A system and method for providing a classification suggestion for concepts is provided. A corpus of concepts including reference concepts each associated with a classification and uncoded concepts are maintained. A cluster of uncoded concepts and reference concepts is provided. A neighborhood of reference concepts in the cluster is determined for at least one of the uncoded concepts. A classification of the neighborhood is determined using a classifier. The classification of the neighborhood is suggested as a classification for the at least one uncoded concept.
Legal claims defining the scope of protection. Each claim is shown in both the original legal language and a plain English translation.
1. A method for providing a classification suggestion for concepts, comprising the steps of: maintaining a corpus of reference concepts, each associated with a classification; obtaining uncoded concepts, each comprising a collection of one or more nouns and noun phrases with a common semantic meaning that are extracted from one or more documents; generating a cluster of the uncoded concepts and at least one of the reference concepts; determining a neighborhood of one or more reference concepts in the cluster for at least one of the uncoded concepts; determining a classification for the neighborhood of the reference concepts using a classifier; suggesting the classification of the neighborhood as a classification for the at least one uncoded concept; receiving a classification code for the at least one uncoded concept from a reviewer; identifying a discordance between the received classification code for the at least one uncoded concept and the suggested classification code for the at least one uncoded concept when the received classification code is different from the suggested classification code; assigning an identifier to each of the received classification code and the suggested classification code; and displaying the at least one uncoded concept with the identifier for the received classification code and the identifier for the suggested classification code, wherein the steps are performed by a suitably programmed computer.
A method, implemented on a computer, suggests classifications for text concepts extracted from documents. It maintains a database of "reference concepts" (pre-classified text snippets) and "uncoded concepts" (new text snippets needing classification, made of nouns/noun phrases). The method groups similar uncoded and reference concepts into clusters. For each uncoded concept, it finds a "neighborhood" of related reference concepts within its cluster. It then uses a classifier to determine a classification for that neighborhood of reference concepts. This neighborhood's classification is then suggested for the uncoded concept. The system records reviewer feedback, flags disagreements between suggested and reviewer-provided classifications, and displays these discrepancies with identifiers for each classification.

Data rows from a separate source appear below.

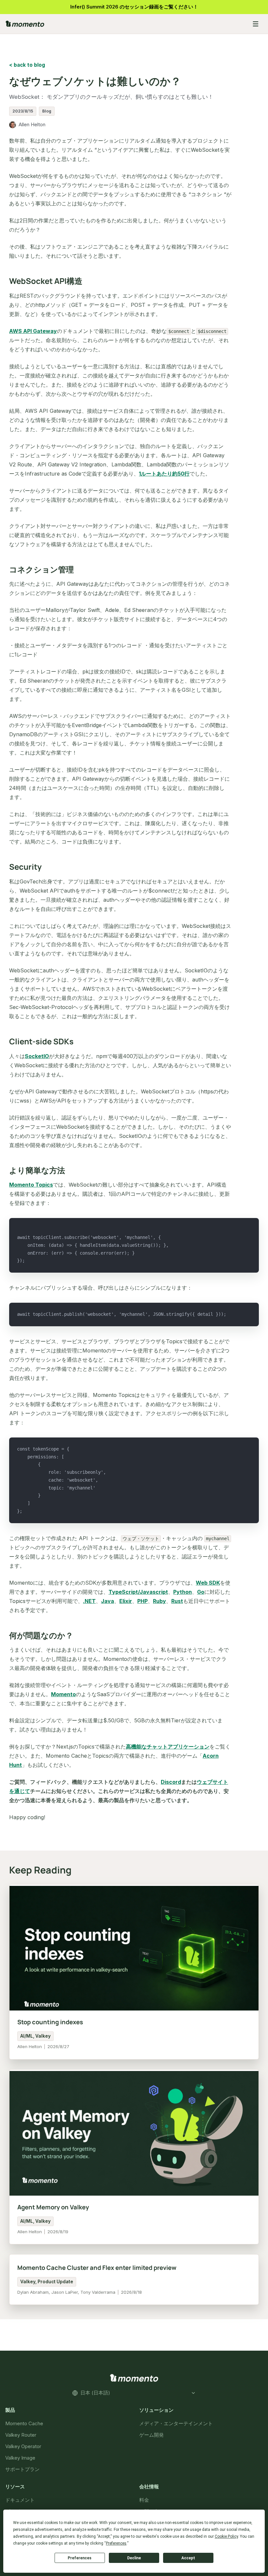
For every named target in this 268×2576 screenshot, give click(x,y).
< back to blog (27, 65)
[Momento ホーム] (124, 23)
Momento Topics (31, 1184)
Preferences (80, 2558)
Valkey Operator (23, 2446)
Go (200, 1592)
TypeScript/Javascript (138, 1592)
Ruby (159, 1601)
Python (182, 1592)
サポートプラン (22, 2469)
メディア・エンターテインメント (176, 2423)
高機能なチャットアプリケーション (167, 1746)
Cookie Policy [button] (226, 2536)
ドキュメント (20, 2500)
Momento (63, 1694)
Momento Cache (24, 2423)
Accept (188, 2558)
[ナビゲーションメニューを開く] (255, 24)
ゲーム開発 (151, 2435)
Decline (134, 2558)
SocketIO (37, 1056)
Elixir (125, 1601)
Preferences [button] (116, 2543)
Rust (177, 1601)
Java (107, 1601)
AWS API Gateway (33, 331)
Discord (171, 1782)
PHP (142, 1601)
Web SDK (208, 1582)
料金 (144, 2500)
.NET (89, 1601)
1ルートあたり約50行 (164, 473)
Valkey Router (20, 2435)
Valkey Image (20, 2458)
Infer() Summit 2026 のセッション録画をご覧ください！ (134, 7)
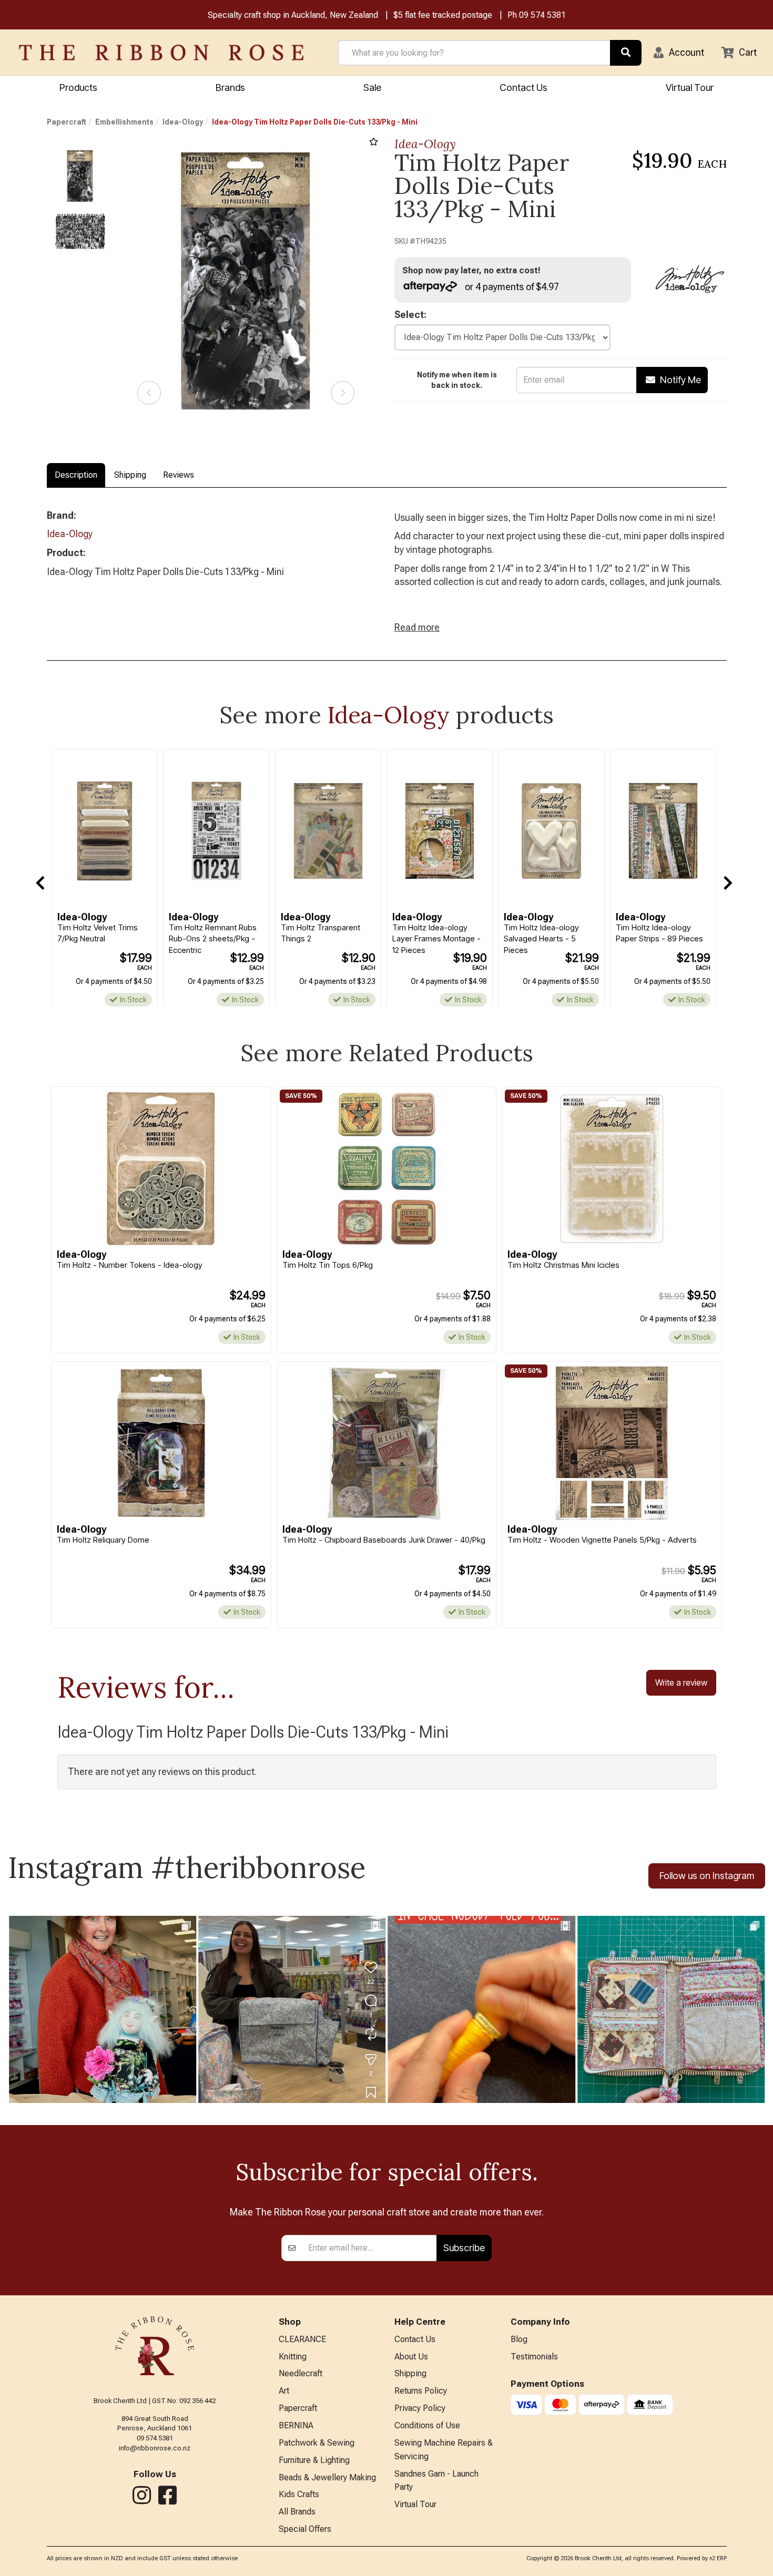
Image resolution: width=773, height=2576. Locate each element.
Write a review (681, 1682)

2. The method according to claim 1 , further comprising: applying the suggested classification to the one or more documents associated with the at least one uncoded concept concept.
The method for suggesting classifications for text concepts, as described previously, further includes automatically applying the suggested classification to the documents from which the uncoded concept was extracted. This action automatically categorizes the documents based on the suggested classification of the extracted concept.

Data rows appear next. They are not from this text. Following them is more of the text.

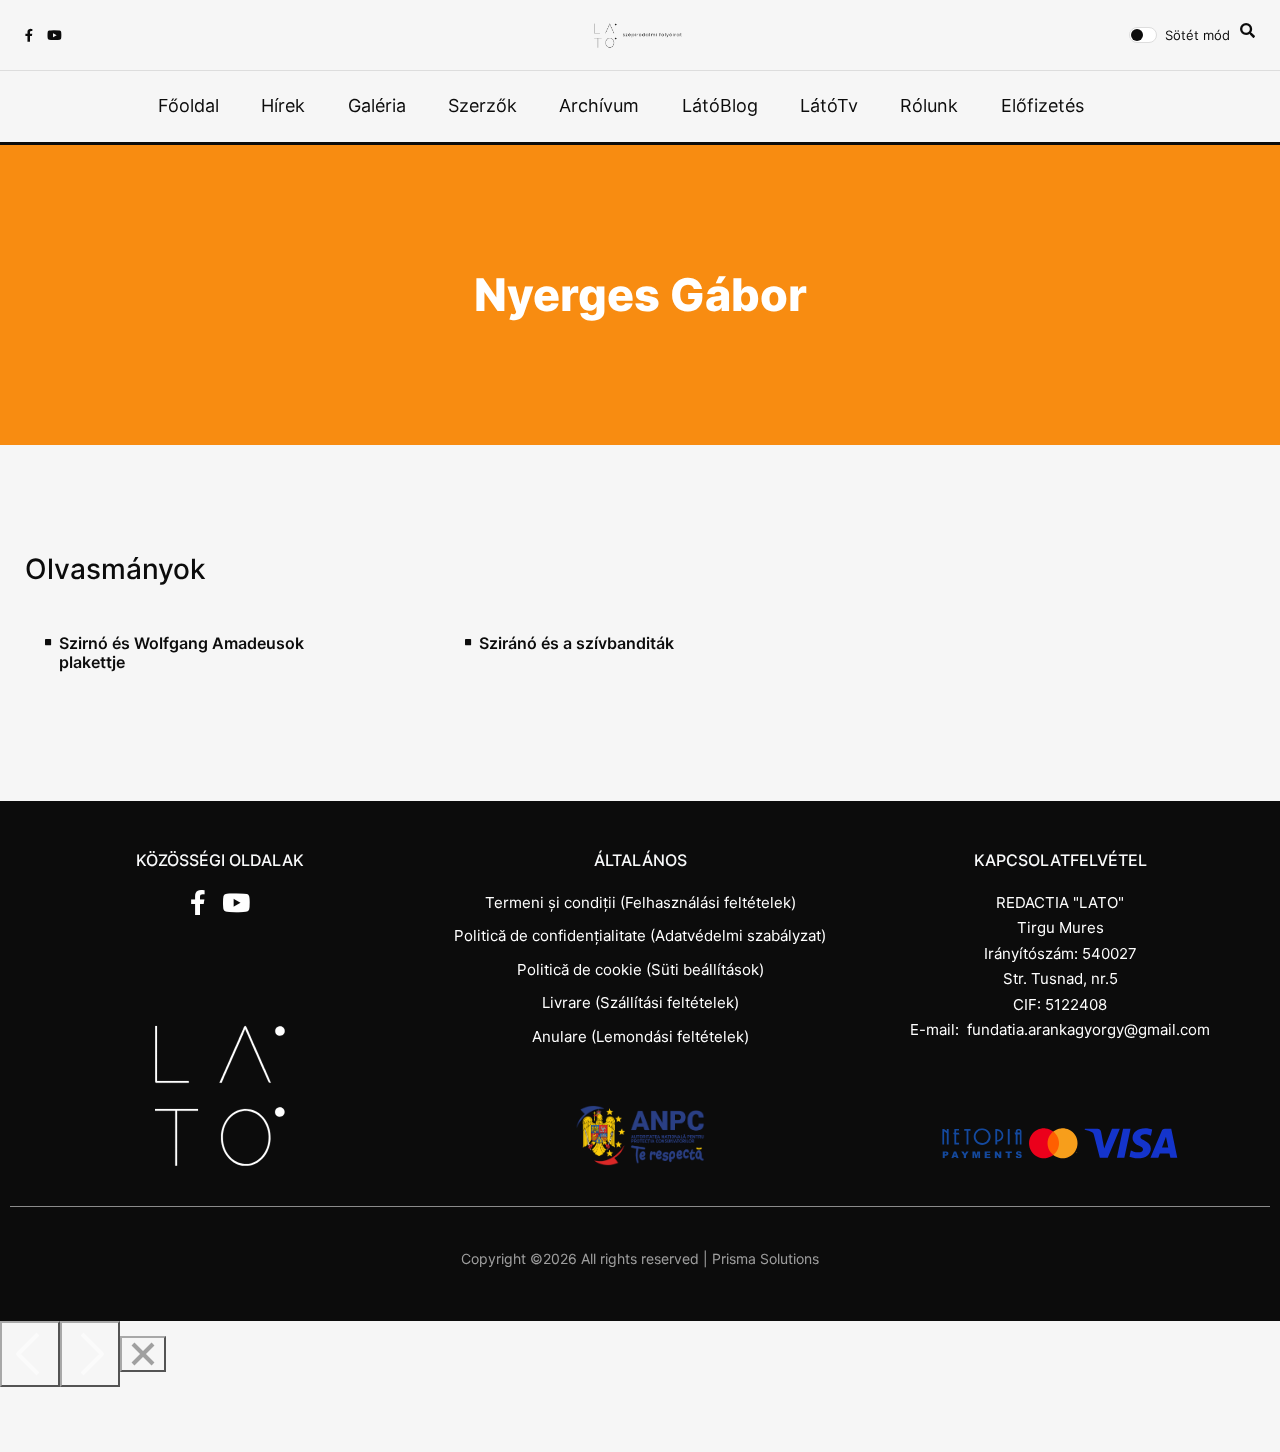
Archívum (599, 105)
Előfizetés (1042, 105)
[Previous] (30, 1354)
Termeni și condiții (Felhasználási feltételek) (640, 902)
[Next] (90, 1354)
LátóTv (829, 105)
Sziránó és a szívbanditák (576, 643)
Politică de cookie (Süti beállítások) (640, 969)
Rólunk (929, 105)
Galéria (377, 105)
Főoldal (188, 105)
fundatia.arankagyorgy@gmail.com (1088, 1029)
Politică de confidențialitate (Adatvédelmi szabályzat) (640, 935)
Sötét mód (1197, 35)
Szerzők (482, 105)
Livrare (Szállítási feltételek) (640, 1002)
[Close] (143, 1354)
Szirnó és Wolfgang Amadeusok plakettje (181, 653)
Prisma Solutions (765, 1258)
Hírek (283, 105)
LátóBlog (720, 105)
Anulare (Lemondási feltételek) (640, 1036)
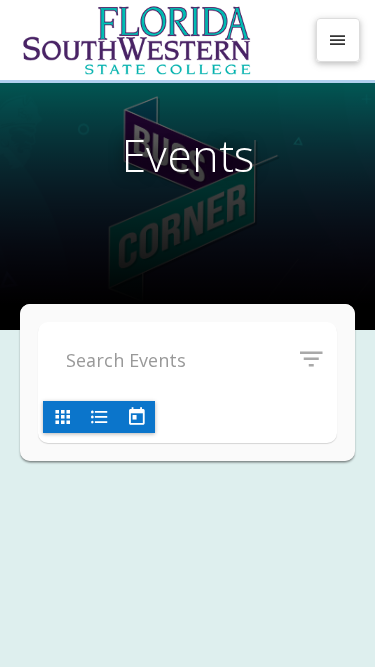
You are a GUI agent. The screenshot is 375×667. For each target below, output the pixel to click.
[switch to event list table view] (99, 417)
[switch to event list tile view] (62, 417)
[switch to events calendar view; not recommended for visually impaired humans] (136, 417)
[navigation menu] (338, 40)
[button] (318, 360)
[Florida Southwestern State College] (159, 40)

3. The method according to claim 1 , further comprising: determining a distance metric based on the similarity of each reference concept in the neighborhood to the at least one uncoded concept; and assigning the classification of the reference concept in the neighborhood with the closest distance metric as the classification of the neighborhood.
In the method for suggesting classifications for text concepts, as described previously, the classification of the neighborhood is determined by calculating a similarity score ("distance metric") between each reference concept in the neighborhood and the uncoded concept. The reference concept with the *closest* distance metric (highest similarity) dictates the classification assigned to the neighborhood, which is then suggested for the uncoded concept.
4. The method according to claim 1 , further comprising: determining a distance metric based on the similarity of each reference concept in the neighborhood to the at least one uncoded concept; summing the distance metrics of the reference concepts associated with the same classification; averaging the sums of the distance metrics in each classification; and assigning the classification of the reference concepts in the neighborhood with the closest average distance metric as the classification of the neighborhood.
In the method for suggesting classifications for text concepts, as described previously, a similarity score ("distance metric") is calculated between each reference concept in the neighborhood and the uncoded concept. These distances are grouped by classification. For each classification, the distances are summed, and then averaged. The classification with the *lowest average* distance (highest average similarity) to the uncoded concept is chosen as the classification for the neighborhood, which is then suggested for the uncoded concept.
5. The method according to claim 1 , further comprising: calculating a vote for each reference concept in the neighborhood; and assigning the classification of the reference concepts in the neighborhood with the highest calculated vote total as the classification of the neighborhood.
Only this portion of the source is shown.